This intensifies my theory that some of the older OAI models are far more capable than advertised but in ways that are difficult to productize.
How unlikely is it that in training of these models you occasionally run into an arrangement of data & hyperparameters that dramatically exceeds the capabilities of others, even if the others have substantially more parameters & data to work with?
It could also be as simple as OAI experimenting on different datasets. Perhaps Chess games were included in some GPT-3.5 training runs in order to see if training on chess would improve other tasks.
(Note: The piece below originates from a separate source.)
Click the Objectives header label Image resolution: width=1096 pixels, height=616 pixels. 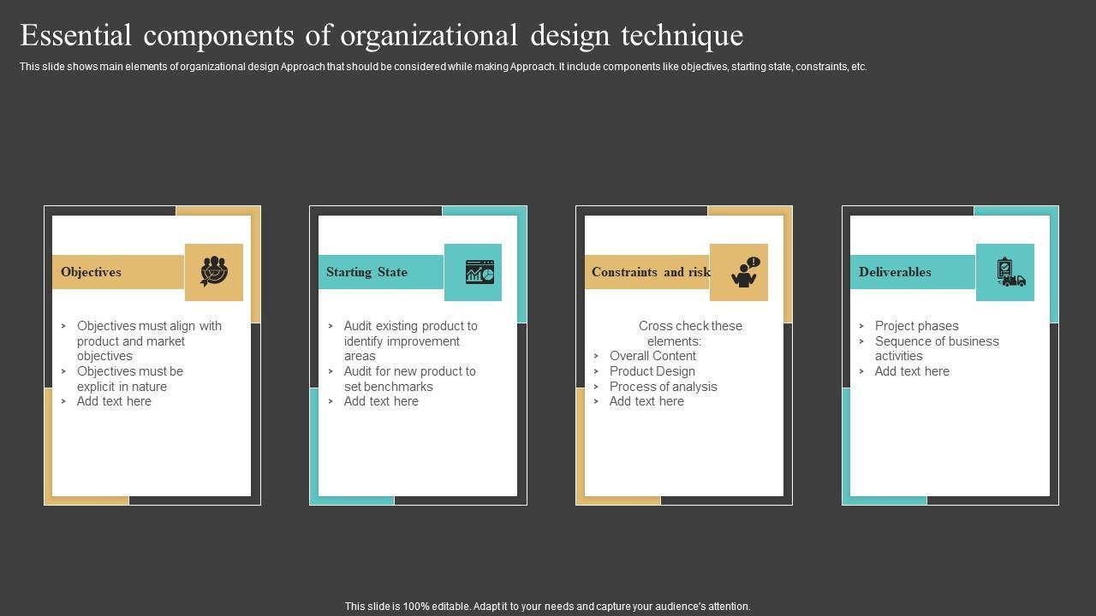(x=91, y=272)
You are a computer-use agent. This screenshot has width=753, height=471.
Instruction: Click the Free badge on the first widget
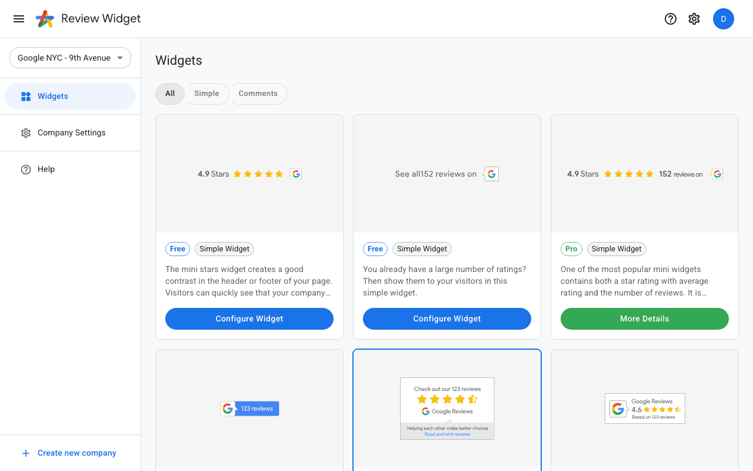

Perhaps afterwards it was determined that yes, LLMs can play chess - but no let's not spend time/compute on this.
Would be a shame, because chess is an excellent metric for testing logical thought and internal modeling. An LLM that can pick up and unique chess game half way through and play it ideally to completion is clearly doing more than "predicting the next token based on the previous one".
Clearly the performance of the "instruct" LLM is due to some odd bug or other issue. I do not believe that it is fundamentally better at chess than the others, even if it was specifically trained on far more chess data, which is unlikely. Lack of correlation is also not causation.
How unlikely is it that in training of these models you occasionally run into an arrangement of data & hyperparameters that dramatically exceeds the capabilities of others, even if the others have substantially more parameters & data to work with?